The wisdom that objected to “living together without benefit of marriage” knew that the blessing of the ritual was for the community as well as for the persons involved. Luther interpreted the sixth commandment as the biblical protection of marriage. The “estate” of marriage is civil and public. We all know men and women, young and old, who live together without being married, with or without our approval. But we hold our clergy to a public standard of marital fidelity for the community’s good.
Is an “estate” possible to bless the committed intimacy of people of the same sex and to protect the community? In 1993, the ELCA conference of bishops found no basis in either Scripture or tradition “for the establishment of an official ceremony by this church for the blessing of a homosexual relationship.” Will this boundary be moved? Without a legitimately recognized estate for committed sexual relationships, heterosexual or homosexual, ordination to the public office of ministry is impossible.
My friends tease me with the nickname, “David the Hopeful.” I smile because I know God is the ground of our hope not our optimism. I will admit, however, that it is harder to remain non-anxious when almost every day someone adamantly agrees with the bishop: “The next two years are going to be very difficult.”
In mid-September I sat with a group of pastors at the Northwestern Minnesota Synod leaders retreat. We discussed the state of the church and the seminary until late in the night. The conversation about the sexuality discussion was candid, including the quiet distress of a senior pastor who wondered aloud, “What will I do if the church I love leaves me out in the cold?” The primary tone, however, was confident. “I was much more worried two years ago before Dr. James Childs, who is heading the sexuality task force, helped our whole synod assembly discuss the question. We certainly did not agree with each other on many things, but we began to discover that our disagreements did not need to divide us as Lutheran Christians.” Someone else praised the fairness and wisdom of the ELCA studies on sexuality, Journey Together Faithfully. “Almost everyone will find their convictions deeply respected in this material. We can understand each other better.”
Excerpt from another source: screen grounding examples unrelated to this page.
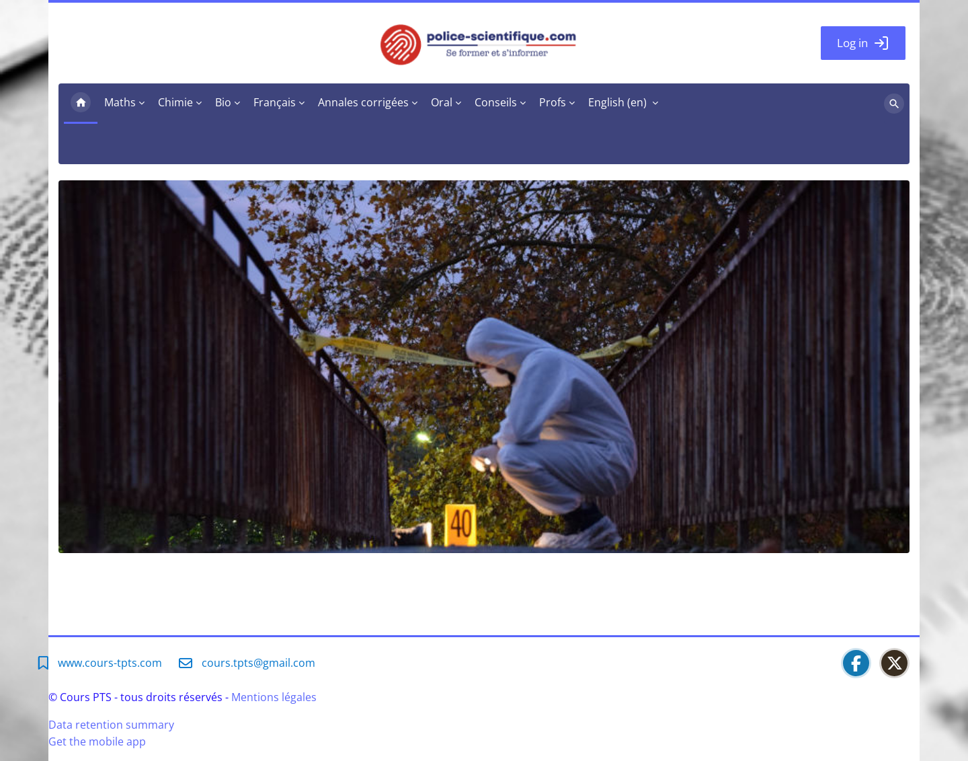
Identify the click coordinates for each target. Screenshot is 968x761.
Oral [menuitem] (441, 102)
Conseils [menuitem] (496, 102)
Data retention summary (111, 724)
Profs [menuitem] (552, 102)
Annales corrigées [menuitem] (363, 102)
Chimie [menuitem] (175, 102)
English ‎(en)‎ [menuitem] (617, 102)
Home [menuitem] (80, 103)
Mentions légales (274, 697)
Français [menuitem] (274, 102)
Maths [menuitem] (120, 102)
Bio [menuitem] (223, 102)
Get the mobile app (97, 741)
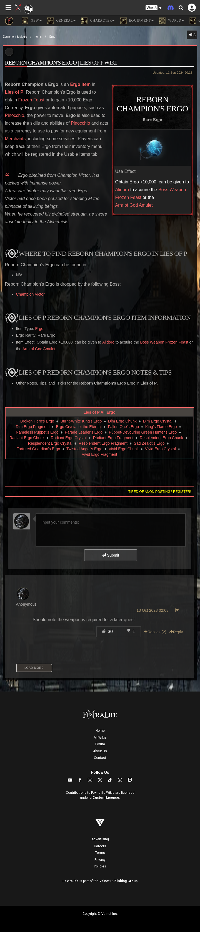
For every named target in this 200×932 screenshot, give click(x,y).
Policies (100, 866)
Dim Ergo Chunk (122, 421)
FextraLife (70, 881)
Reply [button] (176, 632)
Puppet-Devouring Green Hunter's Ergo (143, 432)
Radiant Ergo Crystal (69, 438)
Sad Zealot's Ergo (149, 443)
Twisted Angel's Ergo (84, 449)
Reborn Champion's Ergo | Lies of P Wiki (61, 62)
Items (38, 36)
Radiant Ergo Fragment (113, 438)
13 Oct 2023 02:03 (153, 610)
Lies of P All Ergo (99, 412)
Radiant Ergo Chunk (26, 438)
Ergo (52, 36)
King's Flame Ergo (161, 426)
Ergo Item (80, 84)
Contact (100, 758)
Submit (110, 555)
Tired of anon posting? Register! (159, 492)
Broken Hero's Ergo (37, 421)
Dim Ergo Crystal (157, 421)
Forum (100, 744)
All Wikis (100, 737)
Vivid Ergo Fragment (99, 454)
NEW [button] (32, 20)
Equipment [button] (137, 20)
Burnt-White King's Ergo (81, 421)
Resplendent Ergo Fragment (103, 443)
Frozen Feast (128, 197)
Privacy (100, 860)
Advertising (100, 839)
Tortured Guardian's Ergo (38, 449)
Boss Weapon (172, 189)
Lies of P (14, 92)
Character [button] (97, 20)
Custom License (105, 798)
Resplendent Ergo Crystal (50, 443)
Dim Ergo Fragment (33, 426)
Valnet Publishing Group (118, 881)
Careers (100, 846)
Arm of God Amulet (134, 205)
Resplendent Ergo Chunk (161, 438)
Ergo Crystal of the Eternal (78, 426)
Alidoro (122, 189)
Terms (100, 853)
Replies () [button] (155, 632)
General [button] (61, 20)
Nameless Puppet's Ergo (37, 432)
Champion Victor (30, 294)
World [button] (171, 20)
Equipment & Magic (15, 36)
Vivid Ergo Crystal (160, 449)
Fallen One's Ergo (123, 426)
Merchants (15, 138)
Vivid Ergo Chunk (124, 449)
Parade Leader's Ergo (83, 432)
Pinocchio (14, 115)
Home (100, 731)
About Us (100, 751)
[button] (153, 8)
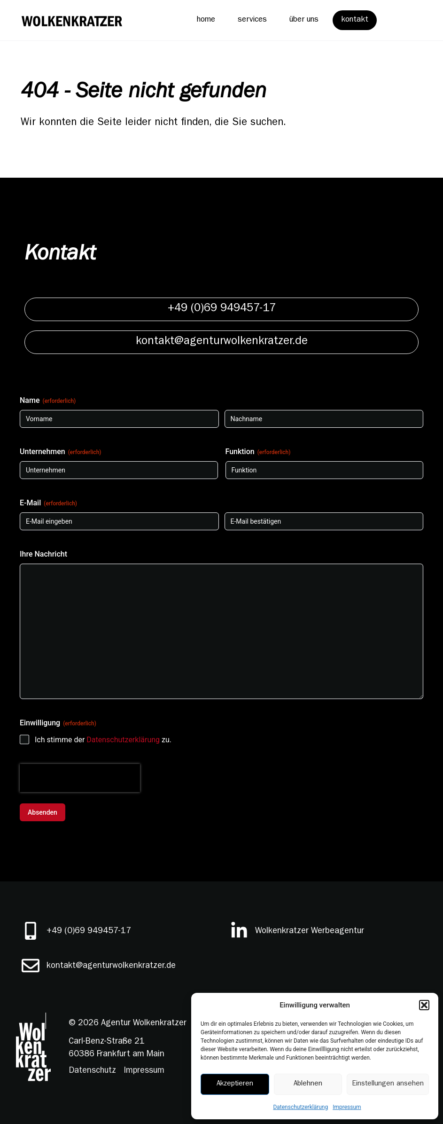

The most promising comment, however, came from a young pastor. “We are going to disagree in this vote. Only the gospel of God’s reconciliation in Christ can keep us together. This is the main thing. Keep the seminary focused on preparing evangelical leaders to help us find our way together beyond the vote. This is the main thing.”
This is exactly what we must do, and we are prepared to do it.
Many debates will continue on this campus because future leaders need to ground their convictions in the scriptural witness to the gospel and to understand those who disagree with them, but neither this particular debate nor the vote in 2005 is “the main thing.” Luther Seminary’s strategic initiatives are all built around the church’s needs for leadership in the time of mission ahead: biblical preaching and worship; congregational mission and leadership; children, youth and family ministry; world Christianity and Islam; and Centered Life. This is the calling of our mission.
In our financial challenges, we will “pray to God and tell the people” what is needed. We will grieve the death of those we love, but not as those who have no hope. And, because God is calling and sending the church of Jesus Christ into apostolic mission in the 21st century world of many cultures and religions, we will abide in hope.